Dataset content -

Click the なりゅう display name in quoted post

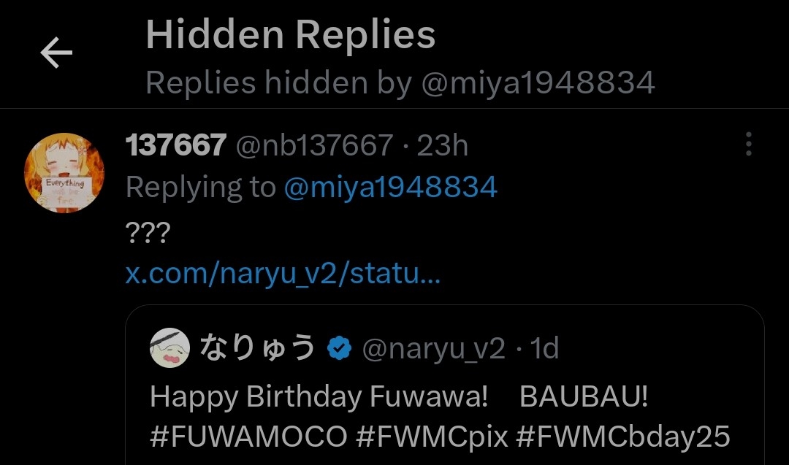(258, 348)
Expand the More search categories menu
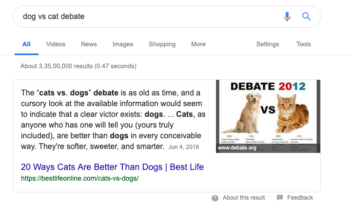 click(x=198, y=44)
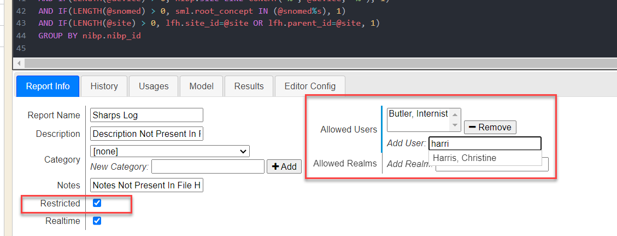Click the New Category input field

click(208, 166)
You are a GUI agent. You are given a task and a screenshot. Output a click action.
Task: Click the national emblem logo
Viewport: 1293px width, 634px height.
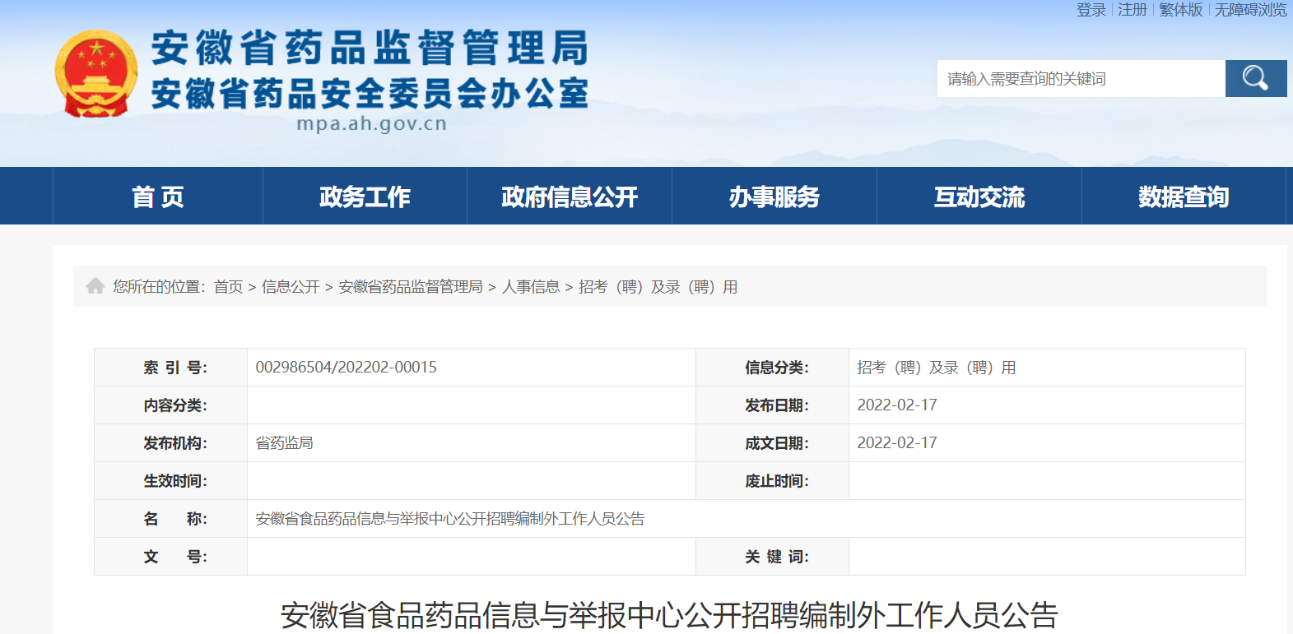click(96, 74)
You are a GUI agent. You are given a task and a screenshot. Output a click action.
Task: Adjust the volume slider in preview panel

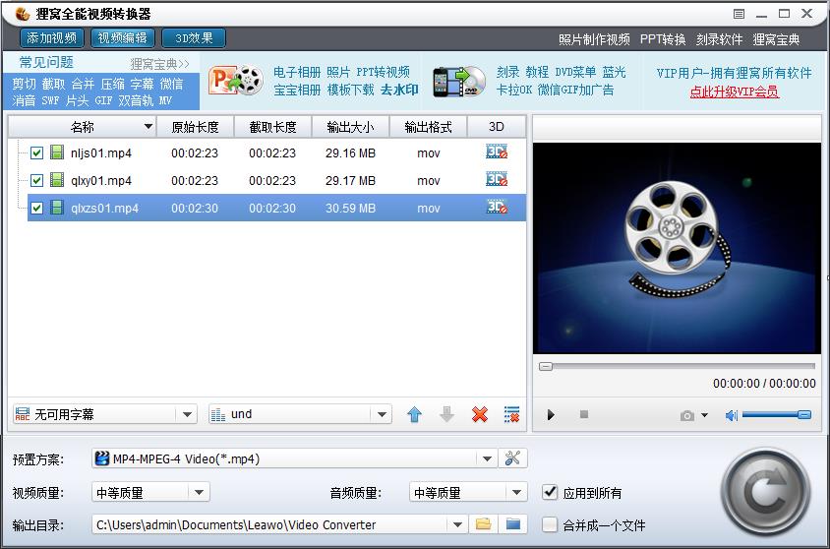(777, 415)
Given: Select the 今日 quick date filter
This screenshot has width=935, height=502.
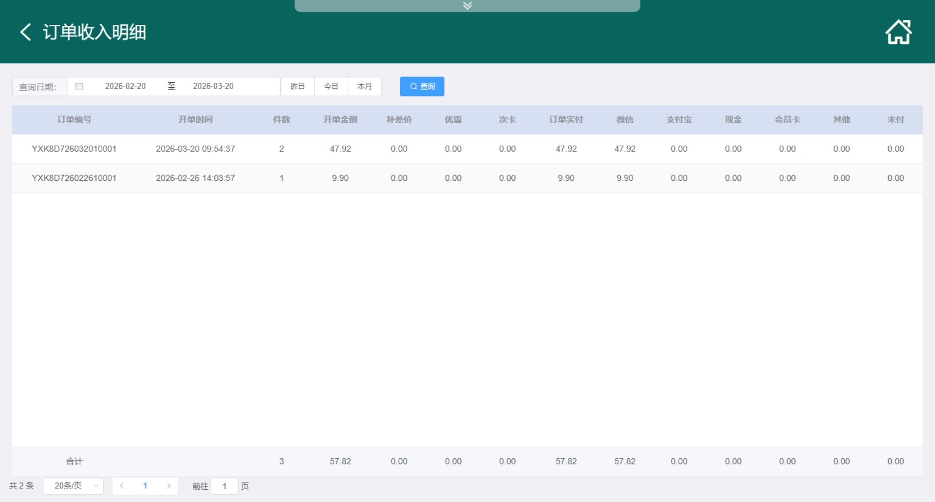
* * *
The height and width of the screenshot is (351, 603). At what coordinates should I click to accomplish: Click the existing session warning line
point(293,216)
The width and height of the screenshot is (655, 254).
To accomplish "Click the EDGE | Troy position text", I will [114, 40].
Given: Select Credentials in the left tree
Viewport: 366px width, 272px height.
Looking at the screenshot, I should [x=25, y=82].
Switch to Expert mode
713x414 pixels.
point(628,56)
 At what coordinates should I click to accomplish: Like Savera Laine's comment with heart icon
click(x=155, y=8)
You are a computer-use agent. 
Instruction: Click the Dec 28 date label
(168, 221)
==
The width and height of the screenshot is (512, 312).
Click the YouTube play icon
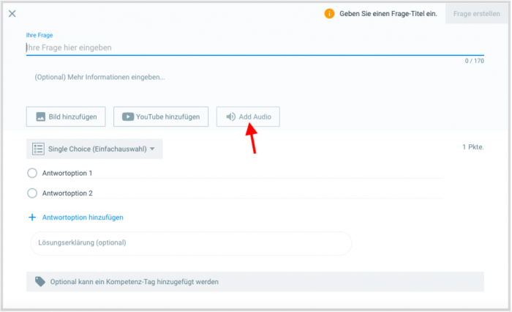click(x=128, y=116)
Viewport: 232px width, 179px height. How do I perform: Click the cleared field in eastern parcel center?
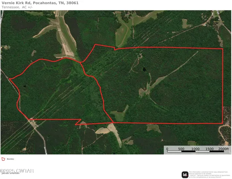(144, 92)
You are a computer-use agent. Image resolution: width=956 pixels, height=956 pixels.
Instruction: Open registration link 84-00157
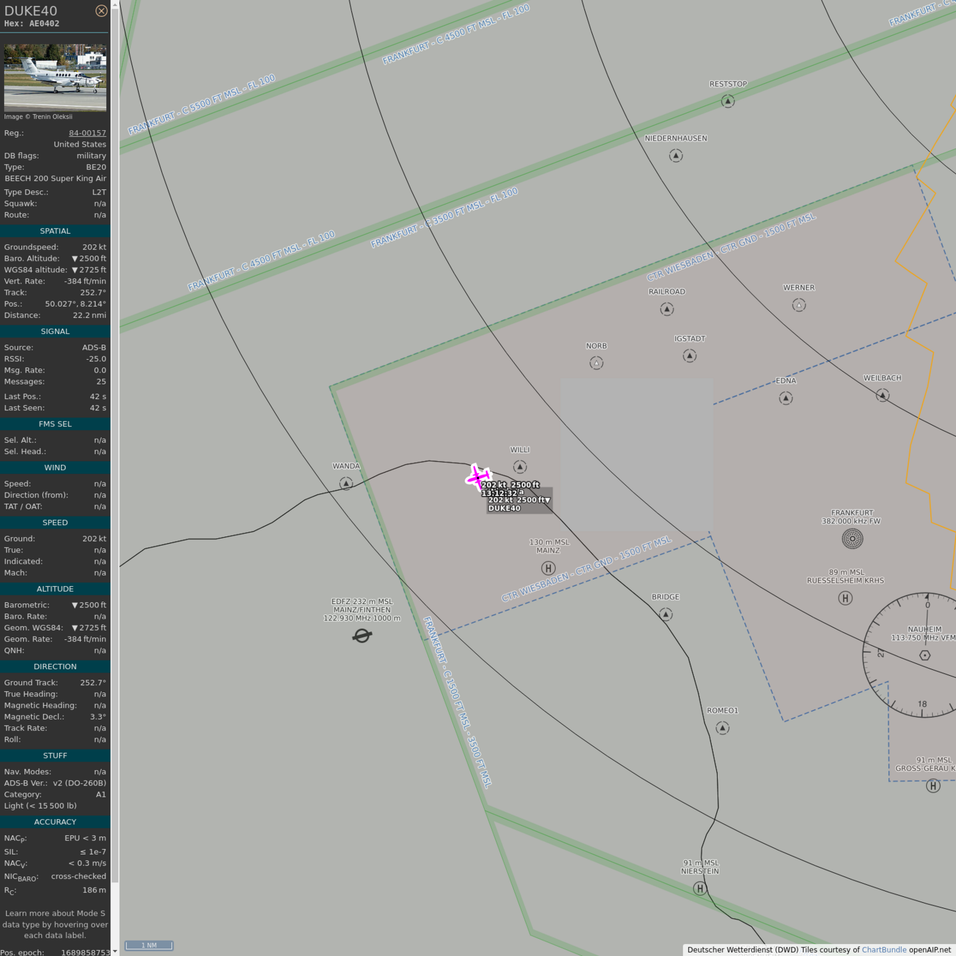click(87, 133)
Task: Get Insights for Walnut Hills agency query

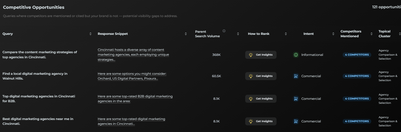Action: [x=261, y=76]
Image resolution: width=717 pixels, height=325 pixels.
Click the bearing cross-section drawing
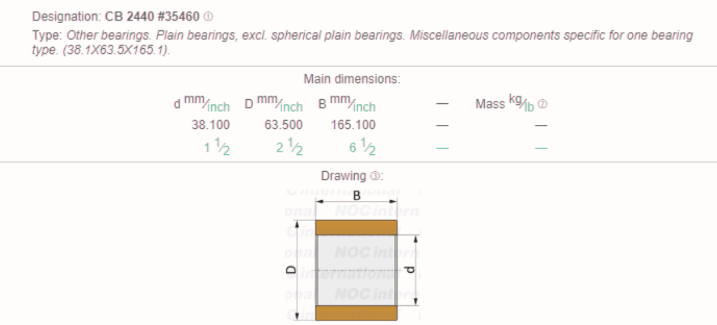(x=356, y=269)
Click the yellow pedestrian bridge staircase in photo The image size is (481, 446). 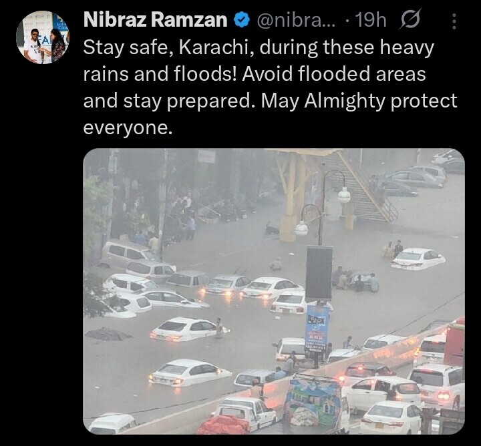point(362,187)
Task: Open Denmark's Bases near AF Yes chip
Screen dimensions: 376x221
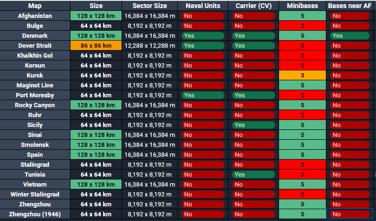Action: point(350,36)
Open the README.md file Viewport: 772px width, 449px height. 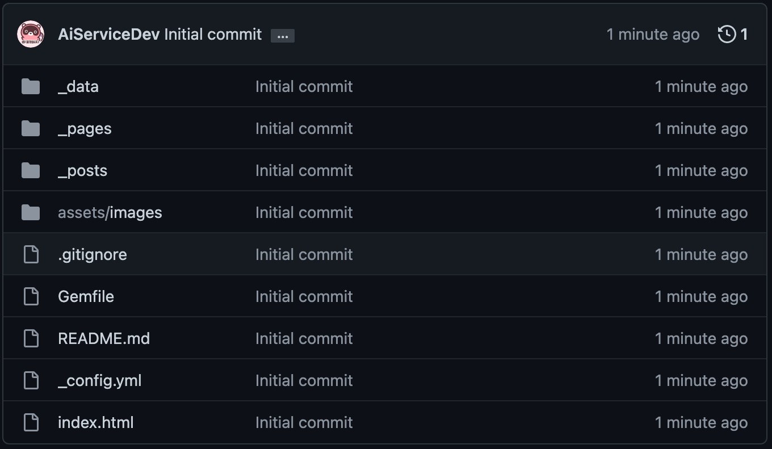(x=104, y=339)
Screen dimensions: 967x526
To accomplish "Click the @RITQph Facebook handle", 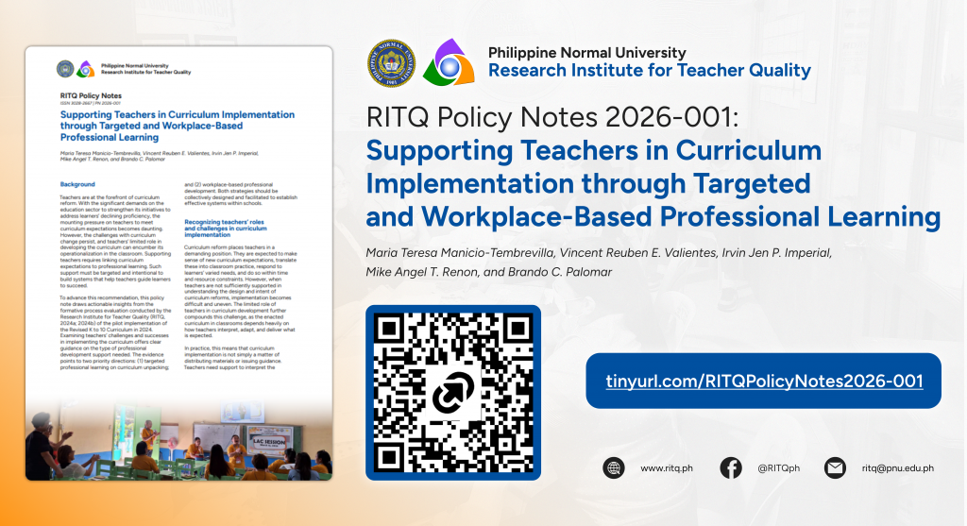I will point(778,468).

Aim of the exercise - Across the records above, tally the lines that contain "Select" and return the number alone.

Solution below - 2